MOLLIE and Peter spent a very jolly evening with Chinky, down in the playroom. They played snap and happy families and ludo, and all the time they watched the wishing-chair to see if it would grow its wings. They did
long to fly off on an adventure again.
But the chair stood there quietly, and when it was half-past eight the children were so sleepy that they felt they really must go to bed.
“We'd better go and have a bath up at the house,” said Peter. “I feel dirty, travelling all the way home by train. We'll dress properly again, just in case the wishing-chair grows its wings and flies off with us. We'll say good-night to Mrs. Willy, too, so that she doesn't feel she's got to come down to see if we're all right.”
Just as they went out of the door they saw somebody disappearing round the corner. “Who was that peeping?” said Mollie at once. “Quick, run and see, Peter.”
Peter raced round the corner of the playroom and saw a little brownie dive into a bush. He yelled at him.
“Hey, what do you think you are doing, peeping about here? You wait till I catch you!”
A cheeky face looked out of the bush. “I just want to see your chair grow wings, that's all. It's a wishing-chair, isn't it? Can't I watch it grow wings?”
“No, you can't,” said Peter. “No peeping and prying in our garden, please! Keep out!”

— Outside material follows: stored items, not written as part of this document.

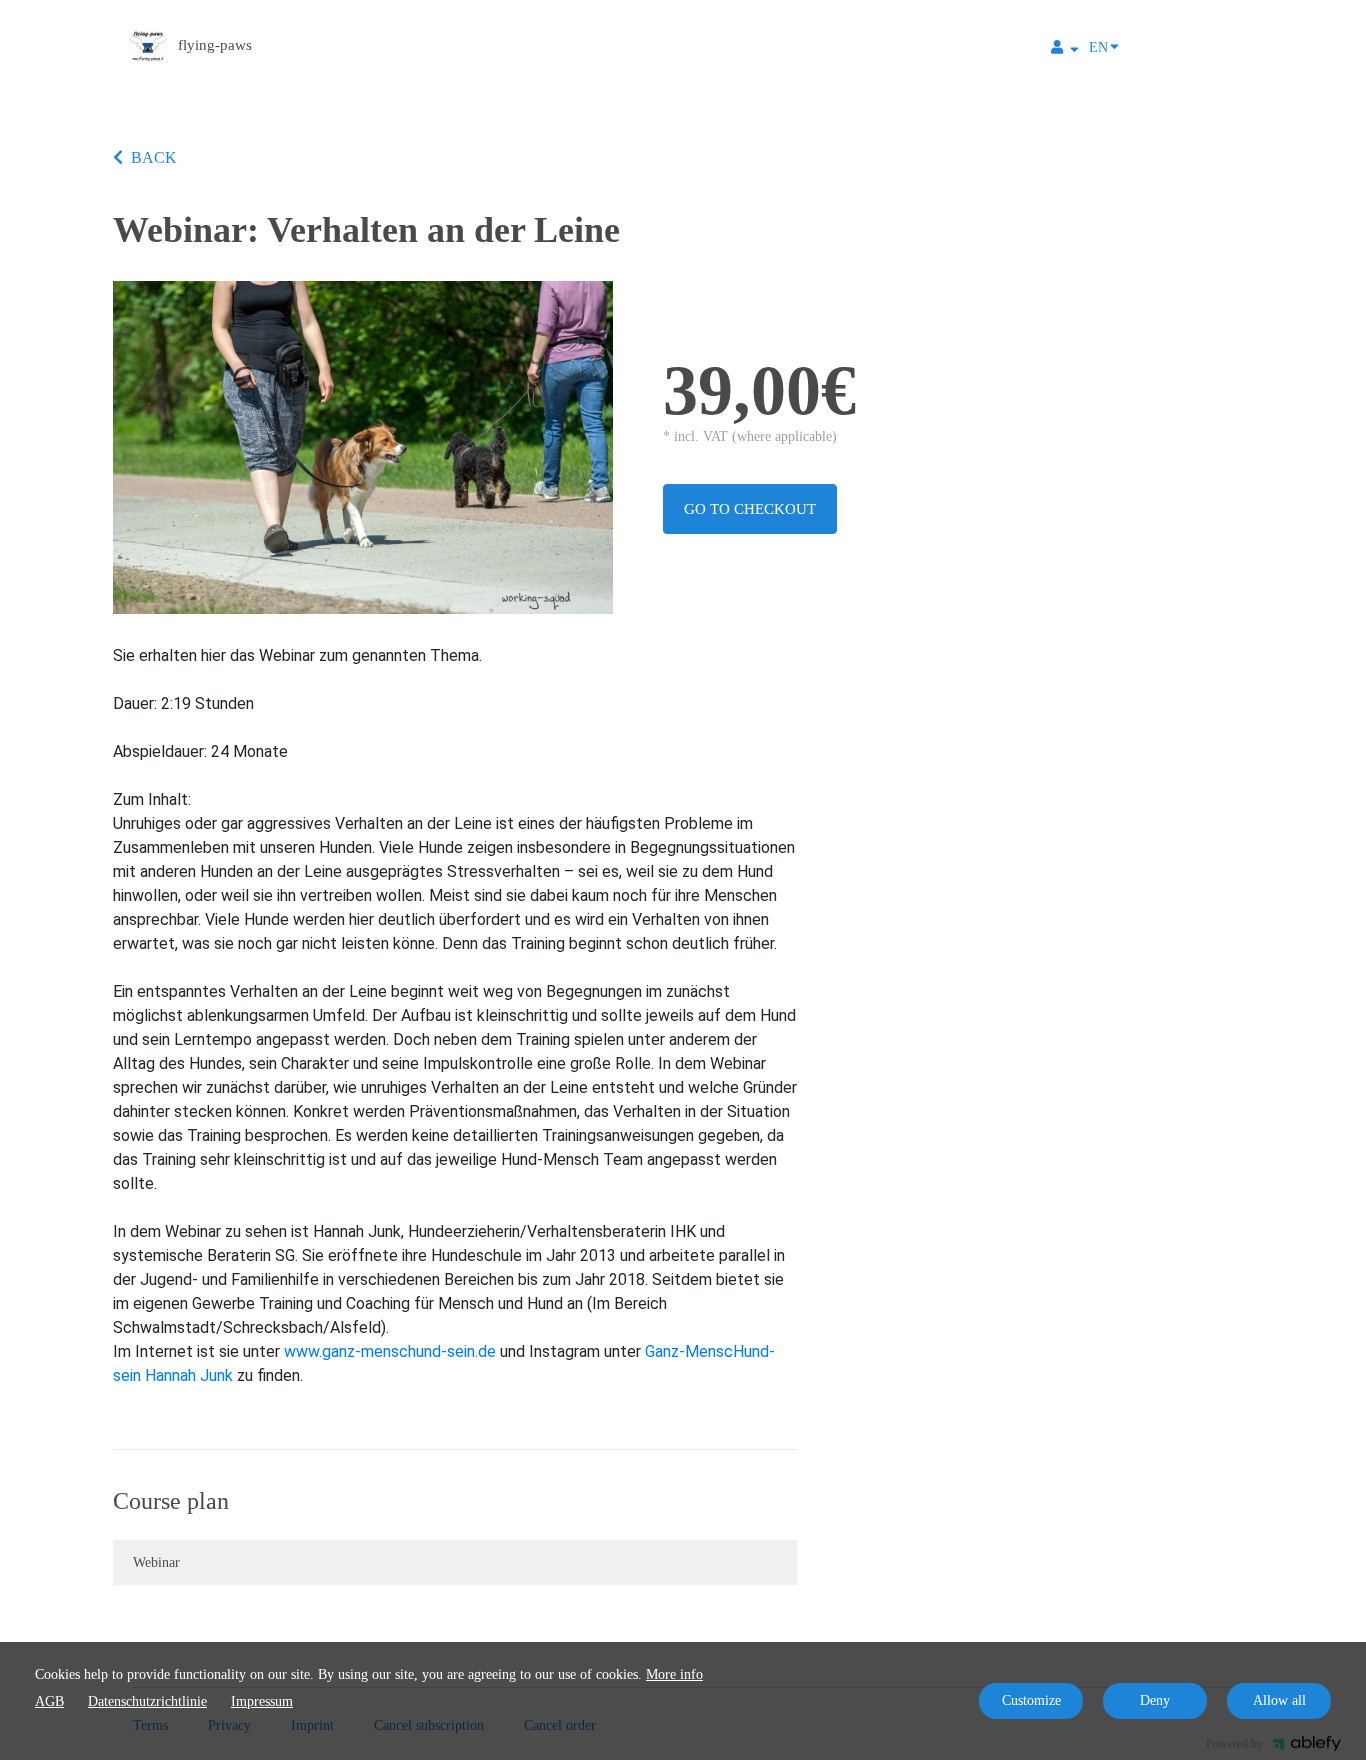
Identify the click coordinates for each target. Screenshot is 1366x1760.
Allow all (1279, 1700)
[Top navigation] (1065, 50)
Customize (1031, 1700)
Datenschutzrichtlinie (147, 1701)
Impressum (262, 1701)
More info (674, 1674)
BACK (154, 157)
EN (1098, 47)
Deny (1155, 1700)
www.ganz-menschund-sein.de (390, 1351)
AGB (49, 1701)
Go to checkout (750, 509)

The brownie made a rude face and pulled his head back into the leaves. Chinky ran out of the playroom to see what the shouting was about.
“It's that brownie you told us about, the one who sat in the wishing-chair,” said Peter. “Keep an eye open for him, Chinky. We don't want him telling everyone our secret.”
“I'll watch,” said Chinky. He yelled at the bush where the brownie had gone.
“Hey, you little snooper! If I see you again I'll tie you to a witch's broomstick and send you off to the moon!”
There was no answer. The children went off to the house to have their bath and Chinky went back to the playroom.
Mrs. Willy gave Peter and Mollie a jam sponge sandwich she had made, and another bottle of milk. “Could you give us some eggs, too?” asked Peter. “Then we could boil them ourselves for breakfast on our own little stove. We wouldn't need to come in for breakfast then.”